Puisse ce voeux être exaucé, et l'art transmettre la lumière.
***
Niki de Saint Phalle est souvent plus connue pour ses Nanas, personnages hauts en couleurs et en rondeurs que pour l'ensemble de son oeuvre souvent marqué par la violence et l'engagement féministe entre autre. Mannequin, sculpteur, peintre, écrivain mais également cinéaste, toute sa vie, elle a créé pour s'exprimer avec violence parfois, poésie ou candeur dans d'autres moments.
Fille de la noblesse, franco-américain, Niki sera en rupture permanente avec son milieu et avec sa famille ; victime de viol par son propre père et du silence de sa mère, elle n'aura de cesse de se battre par l'art pour exorciser cette douleur.

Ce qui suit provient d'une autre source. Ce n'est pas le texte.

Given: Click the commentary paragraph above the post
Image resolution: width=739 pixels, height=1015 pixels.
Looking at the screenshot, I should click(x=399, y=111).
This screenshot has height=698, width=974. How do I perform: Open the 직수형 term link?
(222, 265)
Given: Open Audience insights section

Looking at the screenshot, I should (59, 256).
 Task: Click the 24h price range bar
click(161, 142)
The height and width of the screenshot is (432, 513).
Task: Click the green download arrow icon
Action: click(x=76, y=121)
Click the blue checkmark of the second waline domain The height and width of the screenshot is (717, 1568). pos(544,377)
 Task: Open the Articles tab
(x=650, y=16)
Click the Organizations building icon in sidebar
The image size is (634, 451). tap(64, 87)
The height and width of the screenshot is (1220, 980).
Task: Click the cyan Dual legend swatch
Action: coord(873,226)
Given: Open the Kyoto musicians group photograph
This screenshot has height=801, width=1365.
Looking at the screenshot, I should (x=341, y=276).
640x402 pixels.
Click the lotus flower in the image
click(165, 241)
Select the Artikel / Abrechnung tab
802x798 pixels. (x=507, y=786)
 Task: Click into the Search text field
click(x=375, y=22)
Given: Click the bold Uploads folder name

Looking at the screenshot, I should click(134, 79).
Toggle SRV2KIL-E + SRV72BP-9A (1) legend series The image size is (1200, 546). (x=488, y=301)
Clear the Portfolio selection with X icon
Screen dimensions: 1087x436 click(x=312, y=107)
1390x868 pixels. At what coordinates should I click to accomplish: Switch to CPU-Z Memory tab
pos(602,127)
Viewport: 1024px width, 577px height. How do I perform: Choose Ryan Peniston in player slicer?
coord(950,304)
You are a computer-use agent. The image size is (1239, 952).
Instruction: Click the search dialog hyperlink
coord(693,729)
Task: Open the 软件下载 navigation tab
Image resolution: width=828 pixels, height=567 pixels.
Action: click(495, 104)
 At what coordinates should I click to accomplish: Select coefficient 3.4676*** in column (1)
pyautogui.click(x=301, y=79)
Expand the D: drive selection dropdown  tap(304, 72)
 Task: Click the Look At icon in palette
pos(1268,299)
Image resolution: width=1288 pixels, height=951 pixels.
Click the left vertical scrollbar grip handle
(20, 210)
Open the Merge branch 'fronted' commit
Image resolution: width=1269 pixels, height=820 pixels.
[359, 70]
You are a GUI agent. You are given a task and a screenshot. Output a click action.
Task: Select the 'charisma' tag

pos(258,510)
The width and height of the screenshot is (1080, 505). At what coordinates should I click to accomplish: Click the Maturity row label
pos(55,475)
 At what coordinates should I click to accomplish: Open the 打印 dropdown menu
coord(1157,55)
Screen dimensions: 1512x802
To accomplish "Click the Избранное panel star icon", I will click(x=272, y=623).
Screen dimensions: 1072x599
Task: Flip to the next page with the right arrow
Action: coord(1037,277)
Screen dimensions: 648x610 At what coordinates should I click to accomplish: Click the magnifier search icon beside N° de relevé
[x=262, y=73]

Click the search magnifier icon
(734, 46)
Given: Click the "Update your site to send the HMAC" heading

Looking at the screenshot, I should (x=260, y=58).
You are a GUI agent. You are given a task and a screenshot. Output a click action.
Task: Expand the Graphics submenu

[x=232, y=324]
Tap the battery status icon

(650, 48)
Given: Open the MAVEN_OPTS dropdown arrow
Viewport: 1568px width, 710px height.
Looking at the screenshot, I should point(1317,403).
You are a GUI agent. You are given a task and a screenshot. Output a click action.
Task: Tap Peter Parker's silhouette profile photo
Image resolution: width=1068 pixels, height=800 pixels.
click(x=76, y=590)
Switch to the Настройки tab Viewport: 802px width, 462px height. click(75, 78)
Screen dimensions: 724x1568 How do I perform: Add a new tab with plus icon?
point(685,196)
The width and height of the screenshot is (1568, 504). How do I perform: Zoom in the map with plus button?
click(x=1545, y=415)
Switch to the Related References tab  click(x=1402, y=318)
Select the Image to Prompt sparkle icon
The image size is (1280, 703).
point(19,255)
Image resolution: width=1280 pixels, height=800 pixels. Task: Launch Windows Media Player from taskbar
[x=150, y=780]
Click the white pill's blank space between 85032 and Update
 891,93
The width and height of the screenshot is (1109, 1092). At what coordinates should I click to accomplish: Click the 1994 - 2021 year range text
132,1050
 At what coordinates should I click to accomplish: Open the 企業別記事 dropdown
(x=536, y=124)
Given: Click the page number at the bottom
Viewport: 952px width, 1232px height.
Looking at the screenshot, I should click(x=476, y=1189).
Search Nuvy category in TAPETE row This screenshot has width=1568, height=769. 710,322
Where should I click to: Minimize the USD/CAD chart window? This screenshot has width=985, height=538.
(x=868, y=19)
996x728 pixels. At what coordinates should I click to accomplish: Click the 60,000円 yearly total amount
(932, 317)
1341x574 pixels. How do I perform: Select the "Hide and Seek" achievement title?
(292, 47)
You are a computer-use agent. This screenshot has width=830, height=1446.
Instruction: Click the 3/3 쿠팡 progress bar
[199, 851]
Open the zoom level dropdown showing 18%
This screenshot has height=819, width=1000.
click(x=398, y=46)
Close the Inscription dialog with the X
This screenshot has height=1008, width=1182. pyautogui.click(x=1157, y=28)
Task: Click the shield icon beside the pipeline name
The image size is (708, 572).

" Elle a compris que la peinture est sa botte secrète contre le mal. Quand elle peint, elle est maître de son destin, elle reprend le gouvernement de son âme en vrac. " écrit Elisabeth Renaud. Et de fait, la peinture de Niki de Saint Phalle est non seulement une explosion de couleurs qui tendent à la vie mais aussi l'expression d'une vraie violence, d'une grande souffrance que la jeune femme semble garder en respect par la puissance expressive et pourtant naïve de ces créations.
Sa rencontre avec l'artiste Jean Tinguely lui apportera le complément de folie qui lui manquait peut-être !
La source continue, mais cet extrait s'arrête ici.